Talk:Four Fours/197/Solutions/1

I feel like we need to limit what kinds of aritmetical operations are allowed for this puzzle.

I think the floor and ceiling functions should be disallowed, as repeated applications of factorials, Gamma, sqrt and ceil/floor on $4$ can produce a lot of different integers.

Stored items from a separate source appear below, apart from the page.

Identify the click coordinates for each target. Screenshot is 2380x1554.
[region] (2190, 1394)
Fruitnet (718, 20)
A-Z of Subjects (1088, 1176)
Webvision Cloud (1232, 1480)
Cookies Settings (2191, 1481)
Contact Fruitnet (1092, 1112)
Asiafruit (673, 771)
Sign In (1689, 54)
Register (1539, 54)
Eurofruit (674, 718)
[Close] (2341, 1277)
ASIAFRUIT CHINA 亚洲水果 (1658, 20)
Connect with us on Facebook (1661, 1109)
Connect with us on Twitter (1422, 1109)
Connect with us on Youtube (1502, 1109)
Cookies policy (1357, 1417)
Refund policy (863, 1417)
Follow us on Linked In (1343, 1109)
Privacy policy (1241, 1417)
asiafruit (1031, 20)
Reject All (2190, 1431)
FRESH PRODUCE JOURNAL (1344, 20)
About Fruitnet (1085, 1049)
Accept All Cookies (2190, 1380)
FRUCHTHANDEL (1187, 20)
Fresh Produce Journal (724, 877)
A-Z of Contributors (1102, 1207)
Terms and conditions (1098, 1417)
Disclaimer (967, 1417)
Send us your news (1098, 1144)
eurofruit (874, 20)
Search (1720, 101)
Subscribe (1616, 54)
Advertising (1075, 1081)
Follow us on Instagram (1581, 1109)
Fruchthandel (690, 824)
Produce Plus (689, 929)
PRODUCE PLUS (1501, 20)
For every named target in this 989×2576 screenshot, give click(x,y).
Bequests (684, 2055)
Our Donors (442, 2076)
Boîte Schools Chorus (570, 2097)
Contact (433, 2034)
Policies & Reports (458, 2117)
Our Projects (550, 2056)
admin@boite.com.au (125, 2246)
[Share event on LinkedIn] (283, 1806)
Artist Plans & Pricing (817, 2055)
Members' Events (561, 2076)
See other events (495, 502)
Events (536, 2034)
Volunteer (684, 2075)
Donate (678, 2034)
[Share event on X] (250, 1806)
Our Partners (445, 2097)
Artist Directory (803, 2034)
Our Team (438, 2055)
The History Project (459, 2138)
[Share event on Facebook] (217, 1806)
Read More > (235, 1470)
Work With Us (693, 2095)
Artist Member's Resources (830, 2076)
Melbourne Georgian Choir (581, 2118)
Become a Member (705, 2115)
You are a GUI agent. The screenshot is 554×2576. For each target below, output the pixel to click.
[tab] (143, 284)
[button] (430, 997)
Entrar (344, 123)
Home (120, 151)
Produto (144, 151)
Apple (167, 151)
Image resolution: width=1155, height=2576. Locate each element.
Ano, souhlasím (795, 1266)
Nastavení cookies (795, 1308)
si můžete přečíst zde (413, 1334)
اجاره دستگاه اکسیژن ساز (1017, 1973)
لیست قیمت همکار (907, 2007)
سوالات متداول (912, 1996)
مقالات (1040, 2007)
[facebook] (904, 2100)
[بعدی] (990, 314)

(In Four Fours/Historical Note:

He finishes with a reference to an article by Donald Ervin Knuth in which it is proved that all positive integers up to $208$ can be expressed with nothing but one $4$, instances of the square root sign, the factorial sign, and parentheses.

was this Knuth's method?)

Similarly:

$\map \Gamma 4 !! \times 4 + \dfrac {\sqrt 4} {.4} = 48 \times 4 + 5 = 197$

could be allowed, but we cannot allow multifactorials more than the double, e.g.:

$\paren {4!} \underbrace{!!\dots!}_{16} + \dfrac {4! - 4} 4 = 24 \times \paren {24 - 16} + 5 = 197$

would be too much.

We have currently used addition, subtraction, multiplication, division, factorial, Gamma function, square root, (multiple roots), exponentiation;

and for $4$'s, concatenation, decimal point and repeated decimals notations.

I am still strugging to find a representation of $197$ using those only. --RandomUndergrad (talk) 05:31, 15 February 2022 (UTC)

What about the successor function $\map s 4 = 5$?

I'm for being inclusive. Those who are reading round the subject will be able to evaluate the result for themselves. "Oh dear, you can't do $197$ without using the floor function."

Knuth's solution is worth jstoring for. I'll post it up in due course as it adds an interesting slant to the question.

As has been determined long back, you can't do $113$ without using Gamma. Some suggest you shouldn't include the square root sign because it implicitly implies a $2$. Some don't allow $44$ or $.4$ and so on because they are shorthand for an expression which requires a $10$ to join the party. So it goes. If we impose a gatekeeping policy we'll be limiting our experience.

Just my NSHO. --prime mover (talk) 06:24, 15 February 2022 (UTC)